Technologies

Triple-Negative Breast Cancer (TNBC) lacks expression of the three common therapeutic targets for breast cancer, which has presented a substantial clinical challenge to the discovery of TNBC-specific targeted therapeutic agents - until now.

The University of Texas at Dallas is seeking companies interested in commercializing the first known TNBC-specific theranostic agent, LC129-8, towards potential applications in TNBC detection and diagnostics, anti-TNBC therapeutics, and as a chemosensitizing agent. The theranostic agent exhibits high-specificity in biological activity toward cancer cells of a particular phenotype: selectively binding TNBC over non-TNBC cells. LC129-8 also exhibits innate anti-TNBC-activity by inducing apoptosis, inhibiting proliferation, reversing epithelial-mesenchymal transition (EMT), downregulating cancer stem cell (CSC) activity, and blocking in vivo tumor growth. Results suggest that prolonged exposure of TNBC tumors to LC129-8 could change the phenotype of TNBC, lowering capability of malignant transformation and attenuating chemotherapy resistance to cisplatin. Moreover, in vivo studies using mouse xenograft indicated that mice treated with the compound didn't show significant tumor growth, suggesting that the compound can efficiently suppress TNBC tumor growth in vivo.

Figure 1: LC129-8 inhibits TNBC tumor growth in vivo and modulates TNBC phenotype.(a) Tumor growth of mice treated with cysteine-conjugated LC129-8 (C-8) or cysteine-conjugated control (C-CON). (b) Quantitation of soft-agar colony formation of the cells extracted from C-8 or C-CON-treated tumors. (c) Cell viability of the C-8 or C-CON-treated tumors cells with increasing doses of cisplatin. (d) WB analysis to evaluate the level of cleaved PARP of C-8 or C-CON-treated tumor cells upon treatment with cisplatin for 24 h.

Technical Summary:

The highly-specific binding of LC129-8 was validated across all TNBC cell lines tested, including patient-derived tumor tissues, and showed that no binding was observed for normal mammary epithelial cells (MCF10A) nor non-TNBC cell lines (MCF-7, T47D, and SKBR3). The compound exhibited TNBC-specific anti-tumor activity in vitro and in vivo, with preliminary studies showing excellent stability in serum. The theranostic agent increased levels of apoptosis-associated caspases and inducing upregulation of pro-apoptotic Bcl-2 family proteins, Bax and Bak, for TNBC cells alone.

As TNBC has been suggested for its higher metastatic potential than other breast cancer subtypes, it is significant that LC129-8 effectively inhibited MDA-MB-231 cell migration in the wound healing assay performed.

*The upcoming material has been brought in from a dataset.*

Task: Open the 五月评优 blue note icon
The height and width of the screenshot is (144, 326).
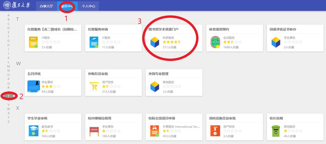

Moreover, results indicate that this anti-metastatic activity may be contributed to LC129-8 effectively reversing EMT by inducing downregulation of mesenchymal markers and promotion of epithelial phenotypes by preventing the nuclear localization of β-catenin. Cells extracted from LC129-8-treated tumors showed significantly increased sensitivity to cisplatin, providing evidence for the compound's use as a chemotherapy sensitizer.

Value Proposition:

The first TNBC-specific theranostic agent, LC129-8, exhibits anti-TNBC activity by inducing apoptosis, inhibiting proliferation, reversing EMT, downregulating CSC activity, and blocking in vivo tumor growth. LC129-8 has been validated across several cell lines, including patient-derived tumor tissues, and is ready to be developed towards TNBC diagnostics and early-stage targeted therapeutics.

Chen, Luxi, et al. “A Phenotypic Cell-Binding Screen Identifies a Novel Compound Targeting Triple-Negative Breast Cancer.” ACS Combinatorial Science, vol. 20, no. 6, 2 May 2018, pp. 330–334., doi:10.1021/acscombsci.8b00026.